Inouye Gets PATRIOTic
When Osama bin Laden died in a fortified compound in suburban Pakistan, our decade-old war on terrorism didn’t die with him. U.S. officials were quick to make that point—and it was punctuated last week when Congress voted to extend portions of the controversial USA PATRIOT Act, including open-ended wiretapping, court-ordered searches of business and library records and surveillance of suspects with no known ties to terrorist groups.
The bill—which President Obama signed remotely from the G-8 Summit in France—sailed through both the House and Senate, but enjoyed support from only one Hawaii lawmaker: Sen. Dan Inouye (pictured at right).
Inouye issued no official statement about his decision, which ran counter to the “no” votes cast by Rep. Mazie Hirono, Rep. Colleen Hanabusa and Inouye’s longtime colleague, Sen. Dan Akaka, who stood behind the original PATRIOT
Act in October 2001 along with every Senator except Wisconsin Sen. Russ Feingold.
Spacing Out
If you’ve ever thought Hawaii exists on a different planet, you’re right—sort of.

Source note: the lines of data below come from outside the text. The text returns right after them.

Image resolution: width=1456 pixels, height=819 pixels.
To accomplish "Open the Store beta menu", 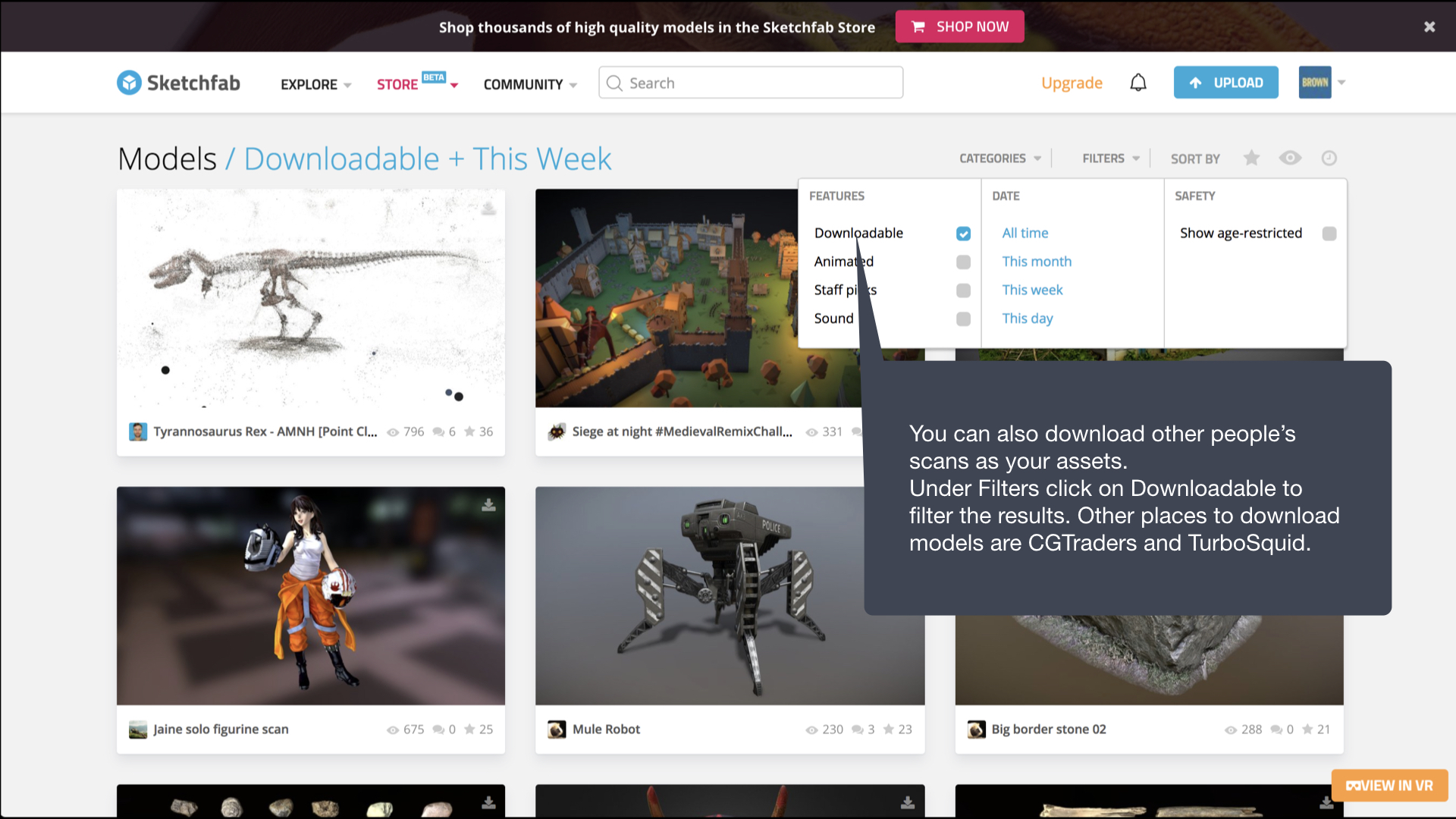I will tap(418, 83).
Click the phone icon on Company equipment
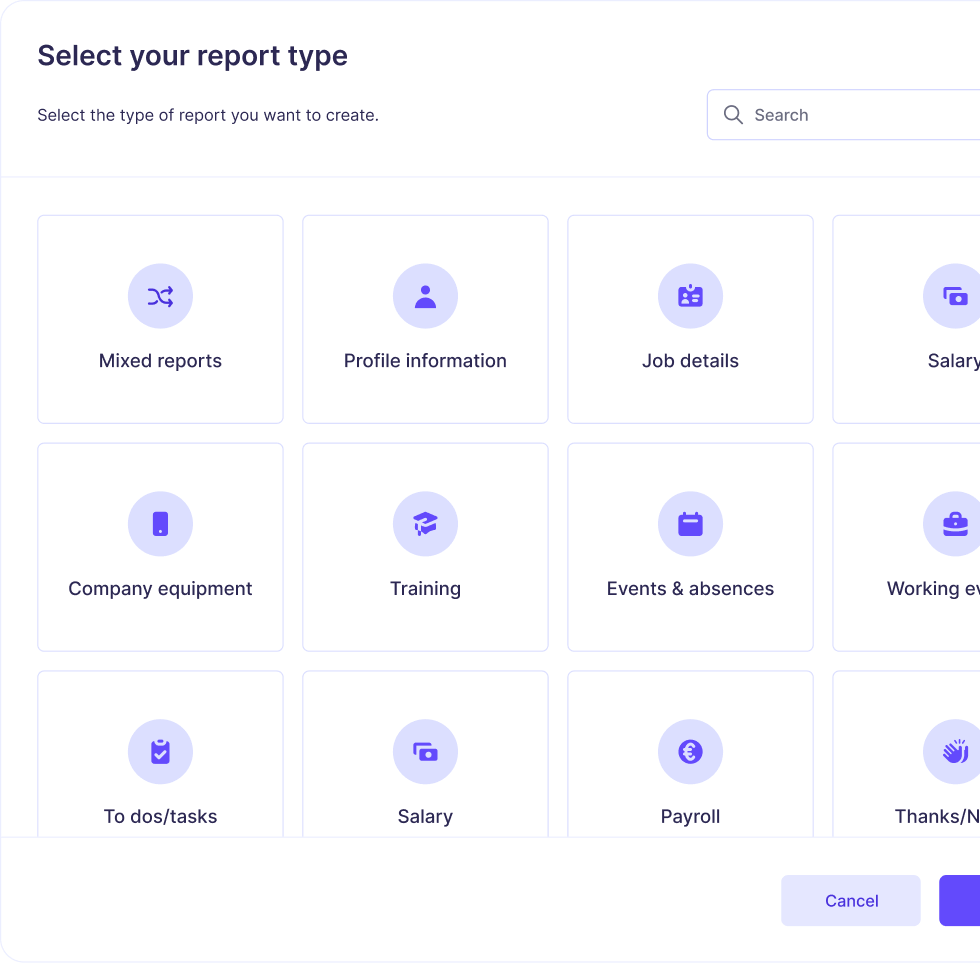The image size is (980, 963). [x=160, y=524]
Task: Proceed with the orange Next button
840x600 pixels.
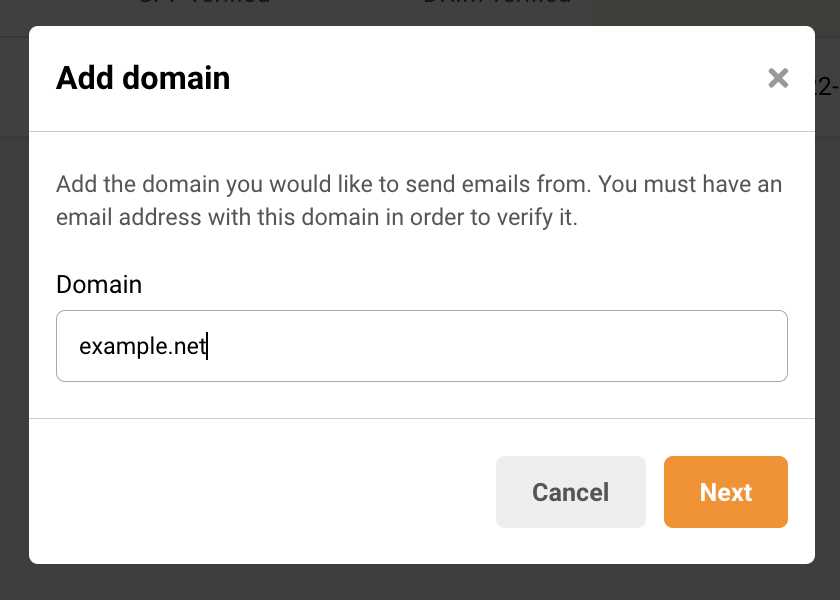Action: point(726,492)
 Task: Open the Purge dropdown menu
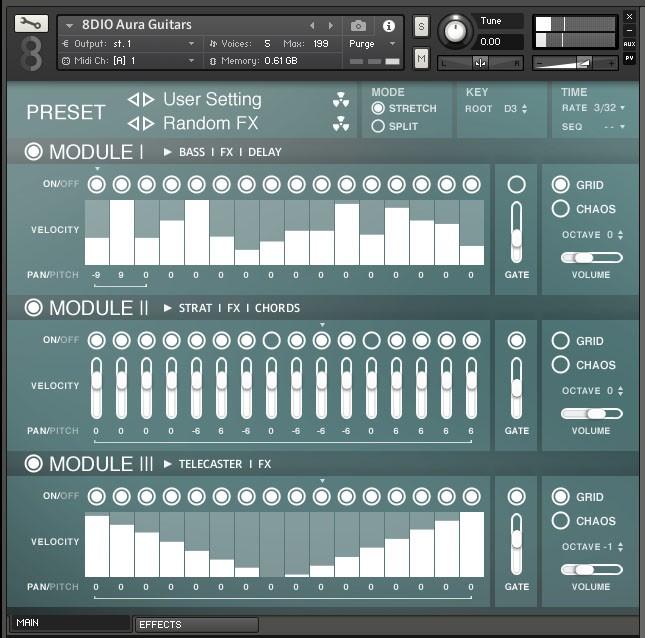[372, 44]
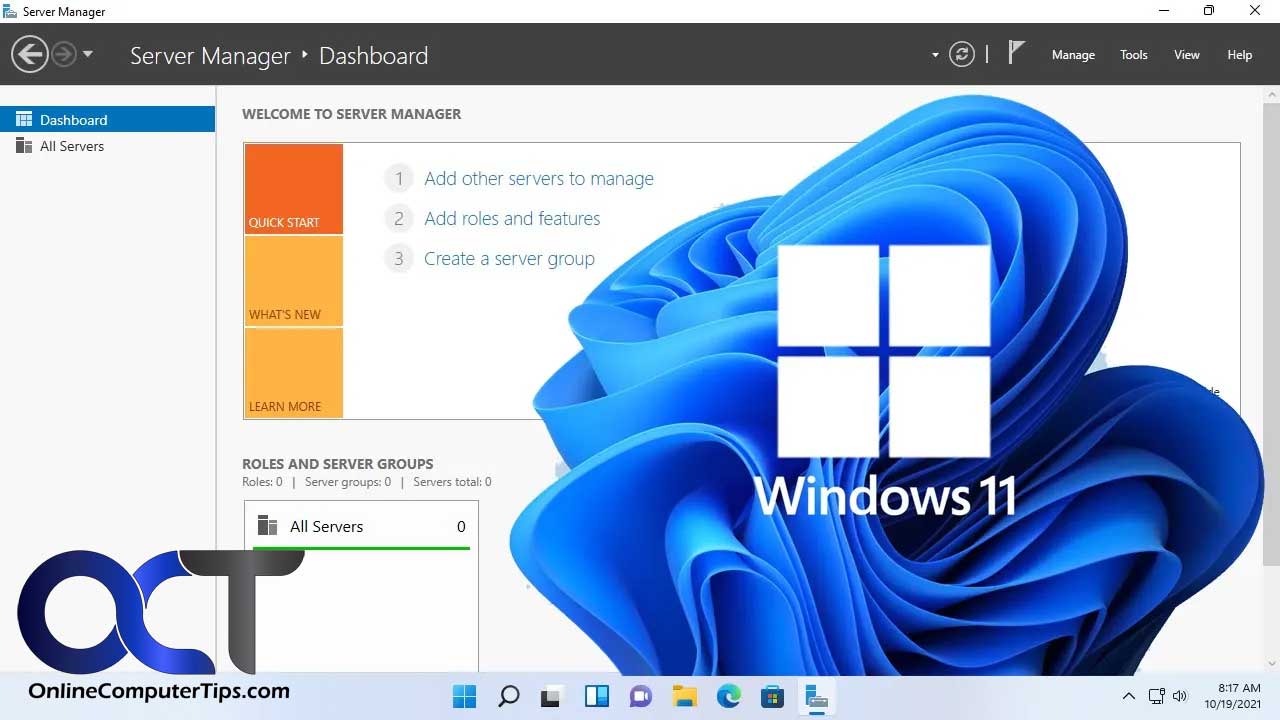Click Add roles and features link
1280x720 pixels.
512,219
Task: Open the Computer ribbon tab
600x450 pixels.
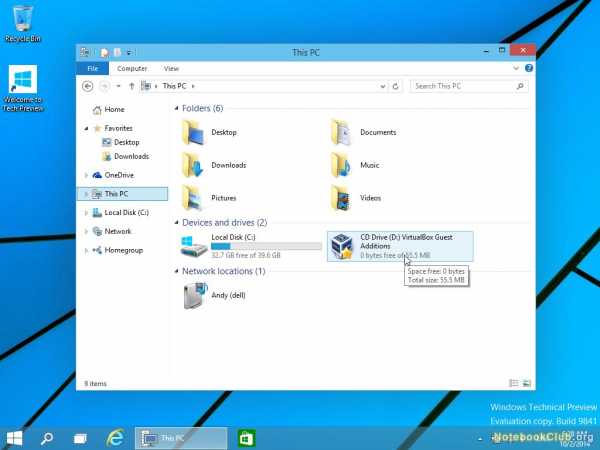Action: click(x=132, y=68)
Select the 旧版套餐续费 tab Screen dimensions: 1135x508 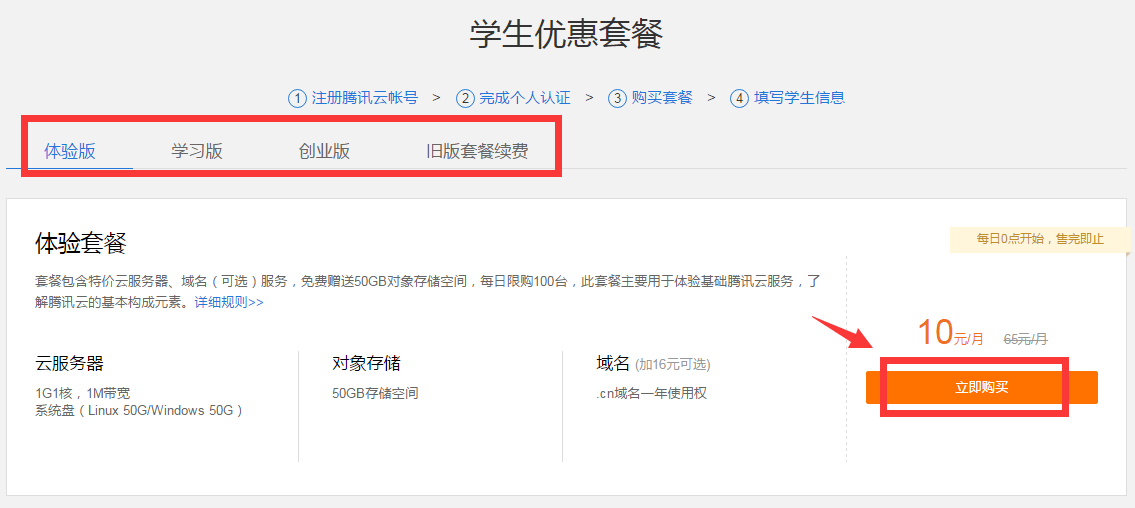point(477,152)
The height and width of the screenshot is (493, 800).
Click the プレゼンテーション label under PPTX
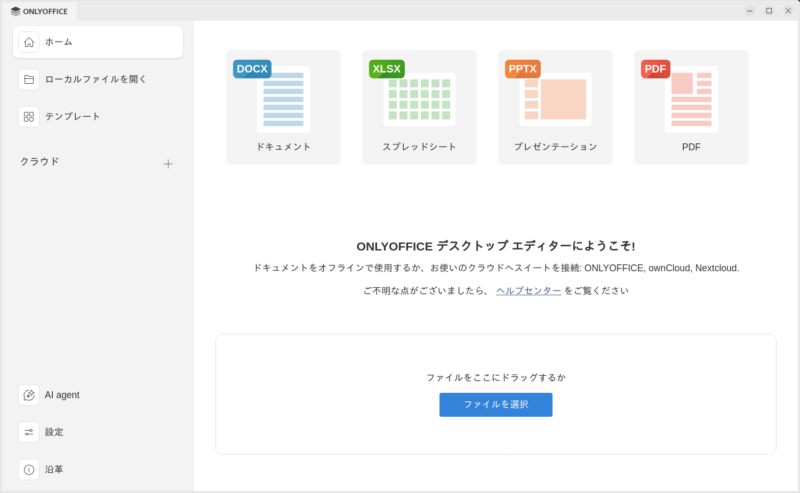[555, 147]
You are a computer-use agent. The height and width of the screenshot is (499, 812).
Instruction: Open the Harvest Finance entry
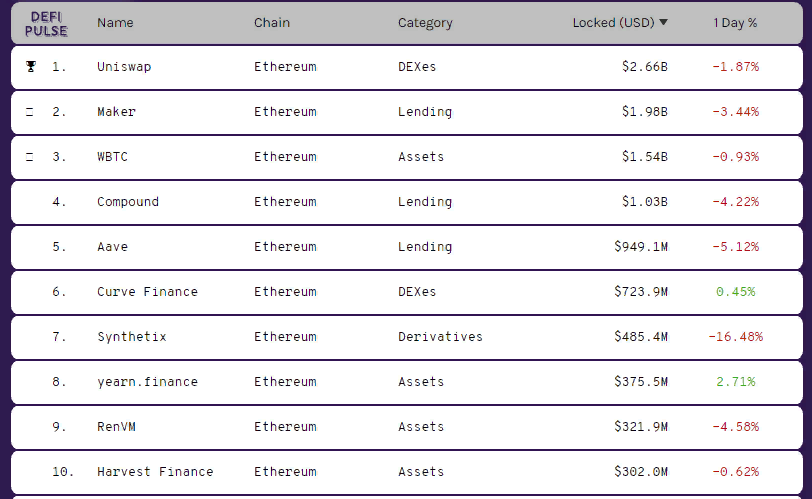155,472
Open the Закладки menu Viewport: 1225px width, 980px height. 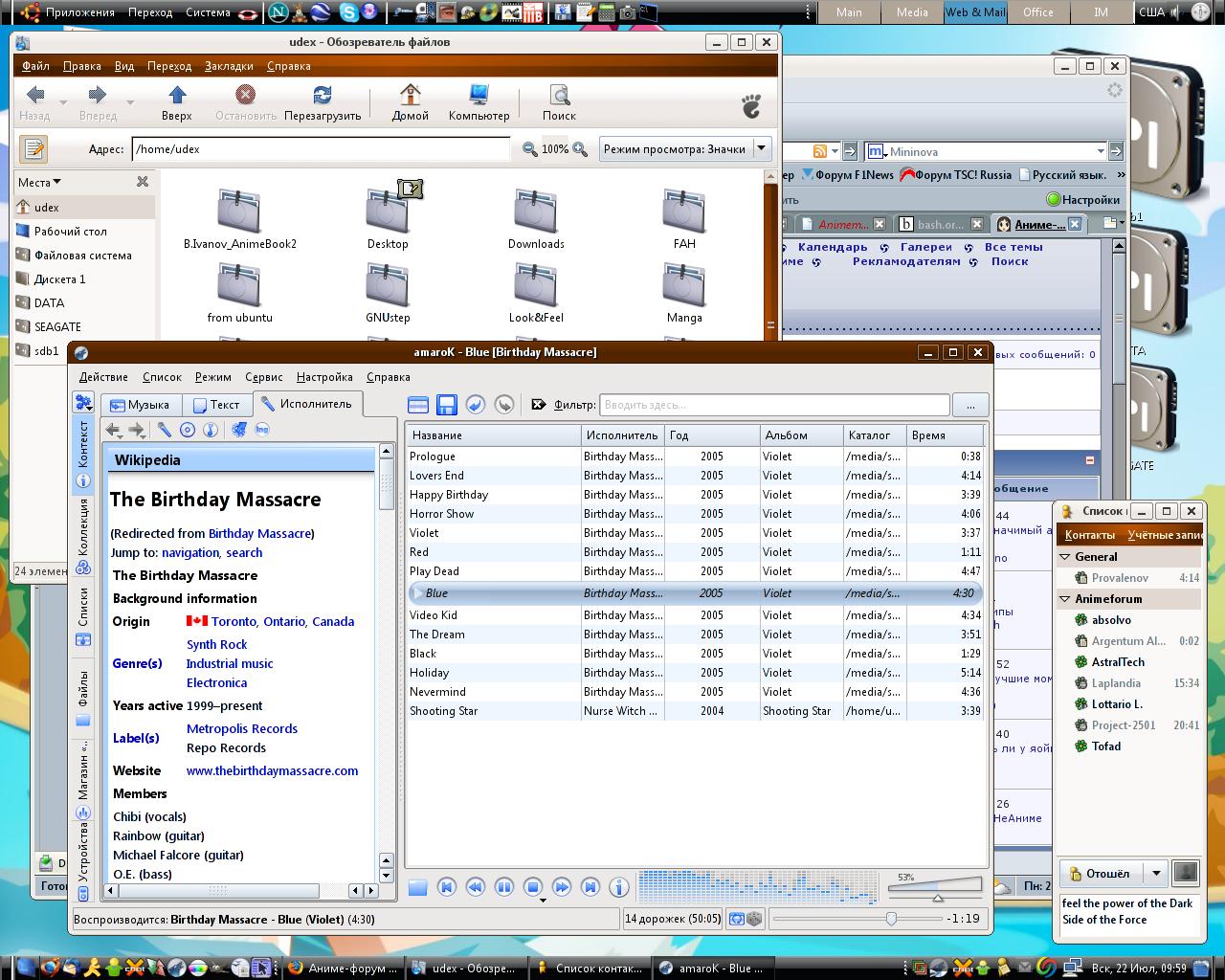(x=229, y=66)
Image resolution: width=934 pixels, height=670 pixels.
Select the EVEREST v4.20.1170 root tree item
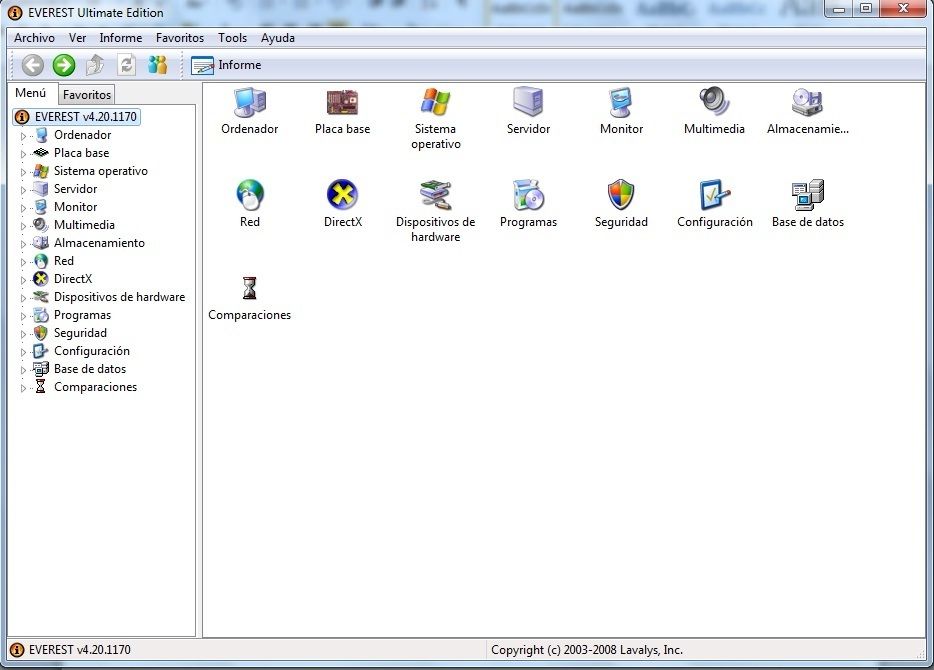pos(84,117)
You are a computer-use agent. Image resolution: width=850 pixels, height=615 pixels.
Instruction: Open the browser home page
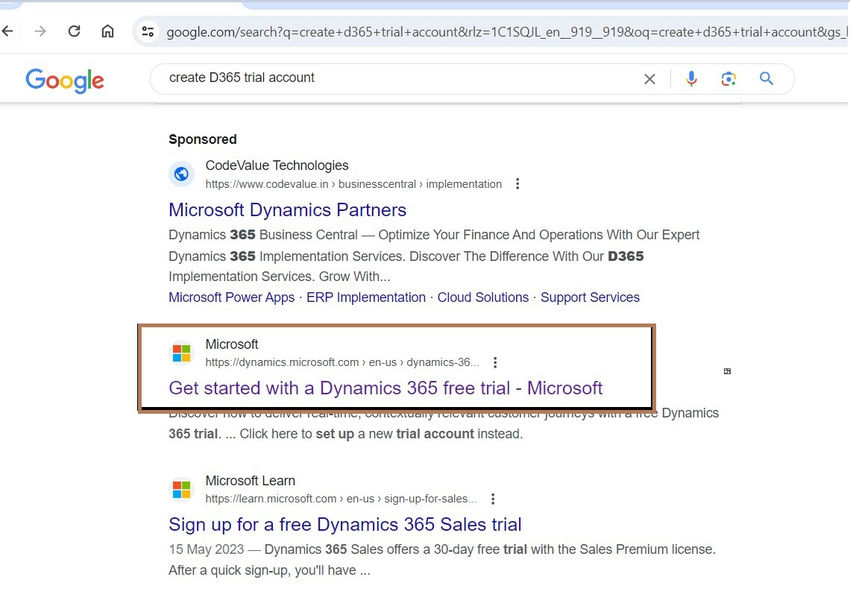[108, 31]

The terrain in parts of the state is similar to that of Mars and the Earth’s moon, making it an ideal staging ground for space-program testing.
Hence a new partnership between UH Hilo and NASA, trumpeted last week by officials on all sides. “Hawaii has been part of America’s space activities from the beginning of the space program, when Apollo astronauts trained in the islands for their historic missions to the moon,” Gov. Abercrombie said in a statement. “This partnership with NASA will broaden educational and employment opportunities for our local families and bring dollars into our economy.”
NASA administrator Rebecca Keiser called partnerships with universities and private organizations “an increasingly important component of the 21st century space program.”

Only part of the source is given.